Under the settlement, Crowe will have to pay a $75,000 civil penalty as well as disgorge $16,000 of ill-gotten gains plus $3,840 of prejudgment interest. He will also be enjoined from committing securities fraud in the future.

The SEC alleged that Crowe participated in a plan by an official with Boston-based State Street Bank and Trust Co. and others to funnel money to an Ohio treasurer’s election campaign in exchange for subcustodian contracts for several Ohio pension funds.

Crowe, who was the alleged fundraising expert for the scheme that took place in 2010 and 2011, worked with Vincent DeBaggis, the head of State Street’s public funds group at the time, to arrange for at least $60,000 in political contributions to be made to the treasurer’s campaign during that period, the SEC claimed.

Crowe was charged with four counts of violating federal securities laws prohibiting fraud in transactions, two for direct violations and two for the aiding and abetting of DeBaggis’ violations by saying in documents associated with the custodial contracts that State Street had not provided any public official with anything of value.

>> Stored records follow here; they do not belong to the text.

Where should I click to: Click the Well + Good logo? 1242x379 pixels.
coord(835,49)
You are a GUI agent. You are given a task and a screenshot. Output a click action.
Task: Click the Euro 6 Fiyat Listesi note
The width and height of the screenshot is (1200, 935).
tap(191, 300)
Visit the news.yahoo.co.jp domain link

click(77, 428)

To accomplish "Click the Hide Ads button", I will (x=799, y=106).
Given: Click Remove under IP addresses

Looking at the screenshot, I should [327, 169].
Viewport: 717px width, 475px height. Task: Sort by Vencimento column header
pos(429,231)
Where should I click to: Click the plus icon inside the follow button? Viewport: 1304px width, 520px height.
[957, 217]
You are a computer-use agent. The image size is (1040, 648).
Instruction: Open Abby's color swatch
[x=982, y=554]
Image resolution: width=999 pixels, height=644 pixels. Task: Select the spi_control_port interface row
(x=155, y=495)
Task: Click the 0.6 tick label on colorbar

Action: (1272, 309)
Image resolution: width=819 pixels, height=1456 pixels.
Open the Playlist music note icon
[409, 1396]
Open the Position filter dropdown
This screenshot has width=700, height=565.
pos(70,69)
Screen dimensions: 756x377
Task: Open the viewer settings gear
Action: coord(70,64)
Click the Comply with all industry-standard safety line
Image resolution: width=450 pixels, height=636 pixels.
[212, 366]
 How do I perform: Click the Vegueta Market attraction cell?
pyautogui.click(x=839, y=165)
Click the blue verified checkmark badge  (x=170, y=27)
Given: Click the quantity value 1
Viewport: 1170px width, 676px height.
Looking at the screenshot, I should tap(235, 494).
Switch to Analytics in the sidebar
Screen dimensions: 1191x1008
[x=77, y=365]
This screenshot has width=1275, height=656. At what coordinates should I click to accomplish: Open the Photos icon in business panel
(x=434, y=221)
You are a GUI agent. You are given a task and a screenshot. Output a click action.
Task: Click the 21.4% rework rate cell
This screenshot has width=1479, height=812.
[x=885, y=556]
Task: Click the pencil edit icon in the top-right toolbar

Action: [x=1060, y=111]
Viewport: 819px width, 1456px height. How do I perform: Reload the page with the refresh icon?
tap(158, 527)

The SEC charged that during 2010 and 2011, State Street worked with now-imprisoned former deputy treasurer Amer Ahmad and an immigration attorney with ties to Ahmad, Mohamed Noure Alo, to funnel portions of lobbying fees State Street paid to Alo to the deputy treasurer in exchange for the subcustodian business.

The SEC alleged that at one point that Crowe strategized with DeBaggis over how to meet a demand from Ahmad that DeBaggis come up with between $20,000 and $25,000 in a five-day stretch of time to improve their chances of getting the subcustodian business. Crowe and DeBaggis approached Alo, who had received $16,000 from State Street, and asked him to wire the $16,000 to Crowe so that Crowe could arrange the contributions to Ahmad, according to the SEC.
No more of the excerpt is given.